• What this task involves:
Write out word for word the portion of the post on Anne Sexton's poetic persona starting at "Monday, April 7, 2008" and ending at "I would agree.".
---------- Source document ----------
Monday, April 7, 2008

Maio, Mayo..oooh, daffodils

Any self revealed in words or speech has to be a persona according to Maio/Trilling's thesis-- and this is something with which I would agree.

"The authentic self of the poet-- the private self devoid of his or her conscious or unconscious literary persona-- is of course a compilation of selves...Our distinction between authentic and sincere is helpful here. The personal poet's sincere self can be seen as one, or part of one, of these many selves; it is the persona presented publicly as poetic voice and is confined to the poem exclusively. A poem's speaker is not wholly the poet and consequently cannot even represent the authentic self, the assemblage of selves" (Maio 3).

My thesis also assumes that "a personal poem is distinguishable by its speaker" (4).

The choice to put something in a poem is the same as the choice we make the share or withhold other information in conversation, or even with ourselves. This is why poetry could serve as a public self-discovery for poets such as Sexton and Adrienne Rich-- they can choose to alter what they remember or know to be hard facts, but that choice is revealing as well, even if what it reveals is simply the walls to the world of the poem.

Anne Sexton was someone searching for who she was--writing allowed her to construct a self that she was relatively aware was unstable, not just mentally, but in terms of consistency. She looks for this self in terms of examining her own consciousness, looking at her self as man's "other," the victim of him putting skin on her bones, conceiving of her like an architect; and lastly, in terms of finding a self beyond the self that goes on thanks to the presence of a domineering, masculine God. There are moments where her revelation of the construction tears down the construction itself.

p. 72-73: re-vise his ideas?

"...she knew from her earliest attempts that for poetry to be distinguishable as art, it could not be only an authentic confession of one's self-perception. And this, finally, is why Sexton's 'I' is not an authentic one in her personal poetry: her willingness to craft a voice distinct from her conscious voice-- even the one used in session with the therapist-- one that is sincere, but one belonging entirely to the poem as its speaker rather than belonging to the authentic Anne Sexton who speaks as the 'I' of her poems" (73-74)

"...her shaping poetry from her life was more interesting to her than her life" (78).
---------- Records shown ----------
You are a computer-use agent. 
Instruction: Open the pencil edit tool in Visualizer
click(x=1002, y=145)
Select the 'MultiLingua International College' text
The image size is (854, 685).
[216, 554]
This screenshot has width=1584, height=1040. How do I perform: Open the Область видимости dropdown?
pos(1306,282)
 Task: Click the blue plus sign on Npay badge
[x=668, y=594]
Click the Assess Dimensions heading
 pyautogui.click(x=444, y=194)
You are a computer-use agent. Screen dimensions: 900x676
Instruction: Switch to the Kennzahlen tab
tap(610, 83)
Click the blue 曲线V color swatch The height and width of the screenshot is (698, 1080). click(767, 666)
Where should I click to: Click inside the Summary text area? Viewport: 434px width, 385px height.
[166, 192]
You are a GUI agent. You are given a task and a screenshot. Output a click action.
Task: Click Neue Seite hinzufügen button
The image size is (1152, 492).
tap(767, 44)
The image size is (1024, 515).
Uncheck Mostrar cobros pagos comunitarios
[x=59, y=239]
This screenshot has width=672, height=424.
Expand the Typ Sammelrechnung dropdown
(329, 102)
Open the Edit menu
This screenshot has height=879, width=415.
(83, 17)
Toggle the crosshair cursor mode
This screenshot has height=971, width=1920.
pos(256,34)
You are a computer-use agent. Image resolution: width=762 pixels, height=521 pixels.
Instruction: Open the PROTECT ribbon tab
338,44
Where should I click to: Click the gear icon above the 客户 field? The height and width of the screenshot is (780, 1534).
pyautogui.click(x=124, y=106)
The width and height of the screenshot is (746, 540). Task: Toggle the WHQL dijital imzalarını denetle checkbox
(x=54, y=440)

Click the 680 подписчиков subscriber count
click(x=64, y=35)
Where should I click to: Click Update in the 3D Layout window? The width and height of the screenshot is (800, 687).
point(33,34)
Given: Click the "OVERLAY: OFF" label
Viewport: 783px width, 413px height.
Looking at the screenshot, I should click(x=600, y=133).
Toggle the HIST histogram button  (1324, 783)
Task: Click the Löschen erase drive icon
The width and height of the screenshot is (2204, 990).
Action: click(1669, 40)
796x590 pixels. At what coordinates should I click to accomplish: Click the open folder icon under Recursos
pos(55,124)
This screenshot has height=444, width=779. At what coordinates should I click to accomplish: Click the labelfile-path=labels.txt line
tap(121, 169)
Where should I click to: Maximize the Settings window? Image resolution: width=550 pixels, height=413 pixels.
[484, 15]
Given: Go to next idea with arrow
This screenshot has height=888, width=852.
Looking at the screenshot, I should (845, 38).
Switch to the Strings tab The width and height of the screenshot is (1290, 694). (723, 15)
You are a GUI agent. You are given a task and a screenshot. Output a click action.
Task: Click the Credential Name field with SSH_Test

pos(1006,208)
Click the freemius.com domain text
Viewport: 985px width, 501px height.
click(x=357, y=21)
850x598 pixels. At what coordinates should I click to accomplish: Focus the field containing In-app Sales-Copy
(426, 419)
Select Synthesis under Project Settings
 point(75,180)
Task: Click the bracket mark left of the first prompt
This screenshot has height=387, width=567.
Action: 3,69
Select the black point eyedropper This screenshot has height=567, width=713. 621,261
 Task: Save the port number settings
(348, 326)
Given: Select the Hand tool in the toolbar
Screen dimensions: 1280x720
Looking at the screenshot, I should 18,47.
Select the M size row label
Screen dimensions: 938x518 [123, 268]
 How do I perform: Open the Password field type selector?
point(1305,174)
----------
• Written answer:
Monday, April 7, 2008

Maio, Mayo..oooh, daffodils

Any self revealed in words or speech has to be a persona according to Maio/Trilling's thesis-- and this is something with which I would agree.